▶ Task prompt: Could you restate, word for word, the line that has "The height and width of the screenshot is (835, 1289)." and all lines following it through the end of the entries below?

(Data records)
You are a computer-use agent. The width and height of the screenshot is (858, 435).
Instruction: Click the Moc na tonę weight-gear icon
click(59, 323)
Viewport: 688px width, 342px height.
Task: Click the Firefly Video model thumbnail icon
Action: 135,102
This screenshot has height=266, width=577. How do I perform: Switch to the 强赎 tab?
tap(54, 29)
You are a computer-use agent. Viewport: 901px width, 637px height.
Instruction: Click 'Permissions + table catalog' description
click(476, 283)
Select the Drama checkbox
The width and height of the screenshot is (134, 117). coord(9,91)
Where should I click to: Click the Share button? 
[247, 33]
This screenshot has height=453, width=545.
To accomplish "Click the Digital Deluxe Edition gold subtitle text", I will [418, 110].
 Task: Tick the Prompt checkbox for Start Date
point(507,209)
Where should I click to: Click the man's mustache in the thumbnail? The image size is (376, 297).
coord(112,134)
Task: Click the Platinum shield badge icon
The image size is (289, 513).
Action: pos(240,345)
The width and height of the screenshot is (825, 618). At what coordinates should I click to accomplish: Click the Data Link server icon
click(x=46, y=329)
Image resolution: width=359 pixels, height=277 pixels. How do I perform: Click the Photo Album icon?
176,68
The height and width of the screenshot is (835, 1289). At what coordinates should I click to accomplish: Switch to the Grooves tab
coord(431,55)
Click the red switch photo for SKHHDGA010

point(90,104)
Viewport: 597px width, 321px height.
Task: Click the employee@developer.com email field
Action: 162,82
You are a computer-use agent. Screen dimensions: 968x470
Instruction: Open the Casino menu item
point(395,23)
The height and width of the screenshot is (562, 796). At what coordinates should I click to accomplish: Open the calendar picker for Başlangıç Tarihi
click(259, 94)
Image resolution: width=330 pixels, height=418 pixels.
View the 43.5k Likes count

▶ Result:
The height and width of the screenshot is (835, 1289). At what coordinates should I click to accomplish: Switch to the Grooves tab
coord(431,55)
Click the red switch photo for SKHHDGA010

point(90,104)
Viewport: 597px width, 321px height.
Task: Click the employee@developer.com email field
Action: 162,82
You are a computer-use agent. Screen dimensions: 968x470
Instruction: Open the Casino menu item
point(395,23)
The height and width of the screenshot is (562, 796). At what coordinates should I click to accomplish: Open the calendar picker for Başlangıç Tarihi
click(259, 94)
Image resolution: width=330 pixels, height=418 pixels.
View the 43.5k Likes count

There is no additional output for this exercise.